Number One Blog Post For This Year: Fighting for Our Dreams

 

In true full circle fashion, my number one blog post for the last year is my introductory post. This is my story of how I got started with this dream and why it matters so much to me. It feels like a great post to end the year with. I hope you enjoy hearing my story today, and I can’t wait to see you back here on Monday to celebrate the one year anniversary of my dream.

My name is Sarah Hartley, and before I go any deeper into creating this blog, I feel it is important for you to know who I am and why I am here. I know this website has an about me page, but this is the beginning of my journey. I want us to start together. Right here.

I have been an Air Force wife for a little over three years. My husband and I met briefly before he left for OTS and we began dating shortly after he graduated. Right after his graduation, a hurricane destroyed the base he was supposed to be sent to, and since he wasn’t trained yet, the Air Force sent him home for three months. I was finishing up my final semester of college, and he came over often to help me pull the all-nighters that senior year brings. The rest is history.

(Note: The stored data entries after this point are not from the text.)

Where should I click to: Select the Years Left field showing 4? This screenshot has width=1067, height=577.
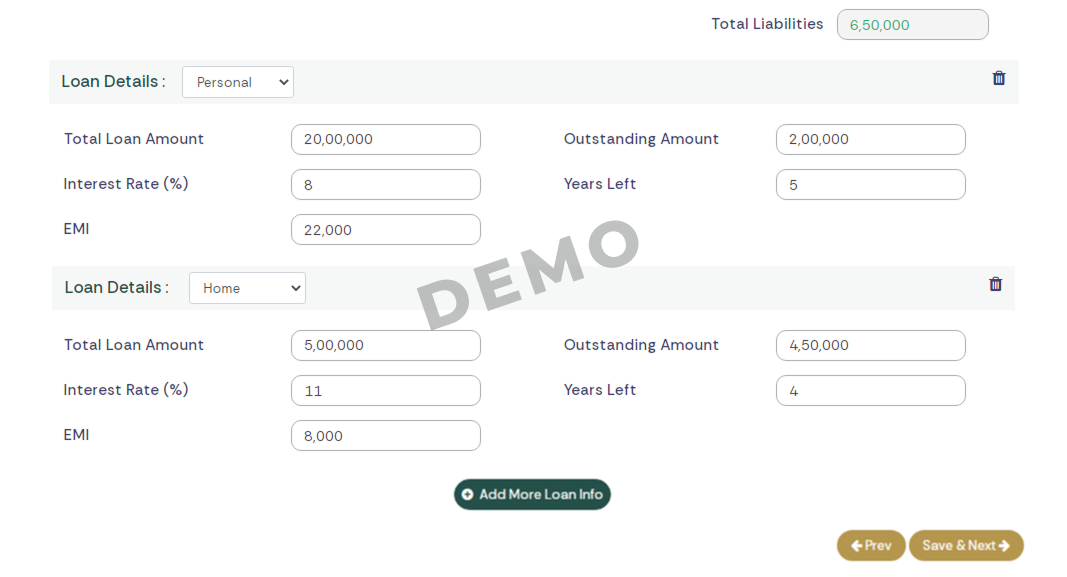coord(870,391)
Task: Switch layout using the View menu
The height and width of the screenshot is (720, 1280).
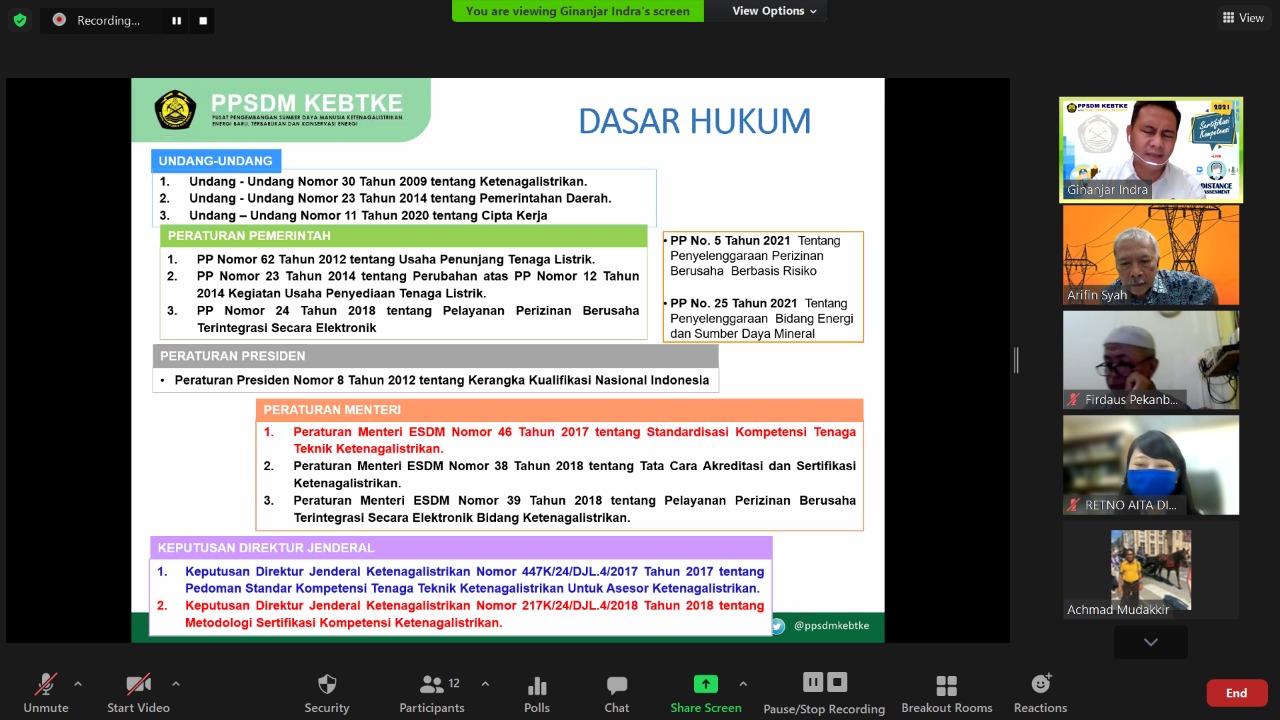Action: 1243,17
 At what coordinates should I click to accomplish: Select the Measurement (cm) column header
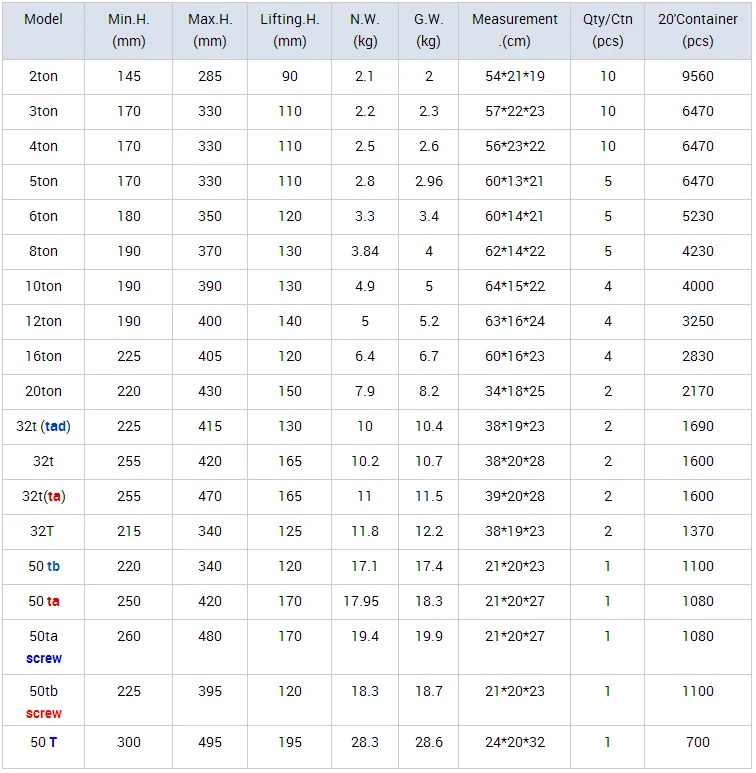pyautogui.click(x=514, y=30)
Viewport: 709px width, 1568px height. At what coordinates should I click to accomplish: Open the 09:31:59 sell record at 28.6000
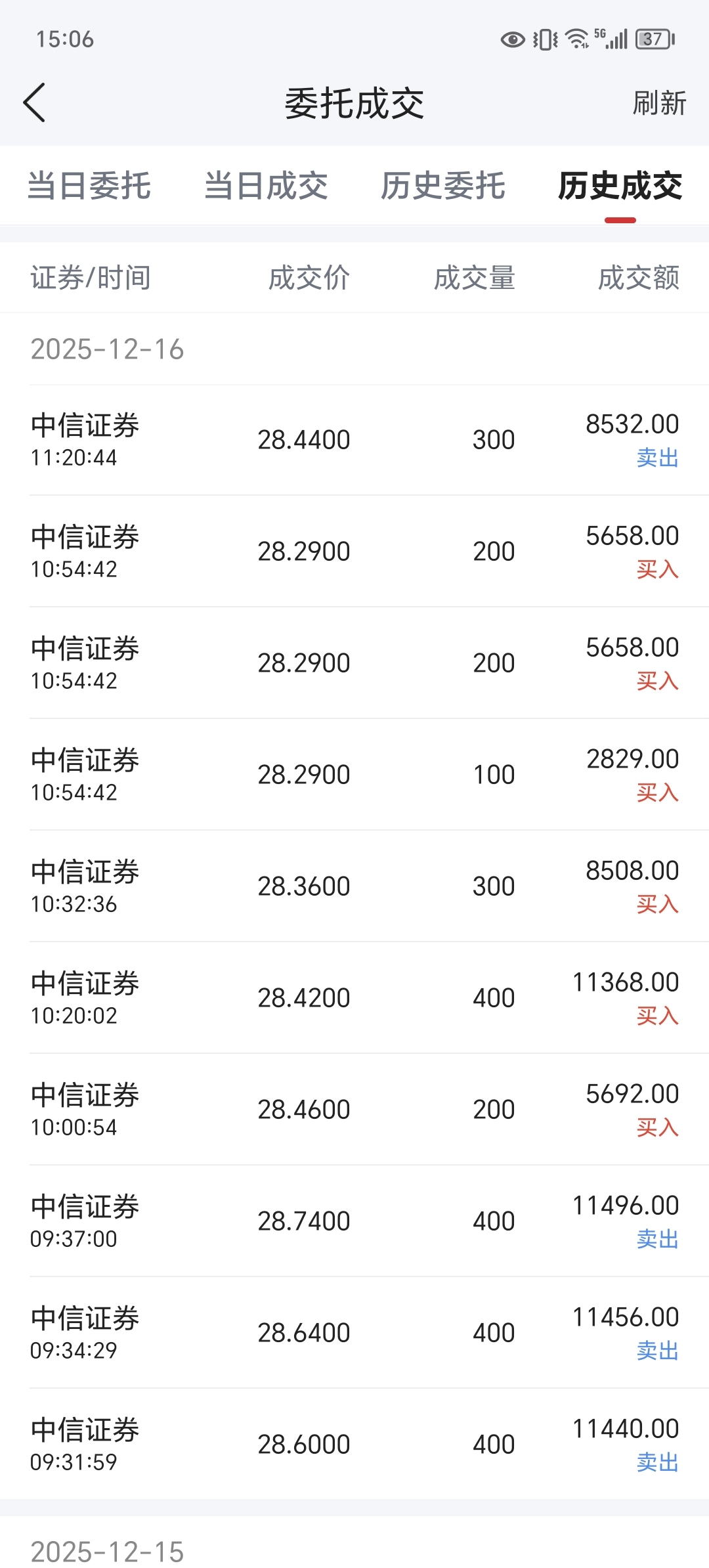354,1445
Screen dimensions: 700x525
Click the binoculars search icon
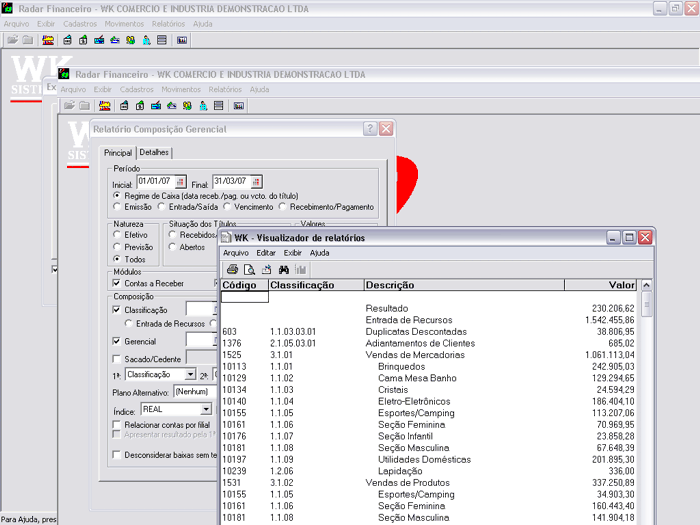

We started dating and were lucky to have two months of dating before he moved 10 hours away, and our relationship became long-distance. I took every opportunity I could to drive down and see him. Any time I had at least three days off in a row, I was driving the 20 hours round trip. Long-distance will really make you do crazy things.

We got engaged after five months of dating. We married on October 5, 2019, eleven months after our first date. I know this timeline is a pretty standard military stereotype, but it worked for us. We welcomed our first child in November of 2022, and he is named Michael, after the hurricane that brought Jacob and me together.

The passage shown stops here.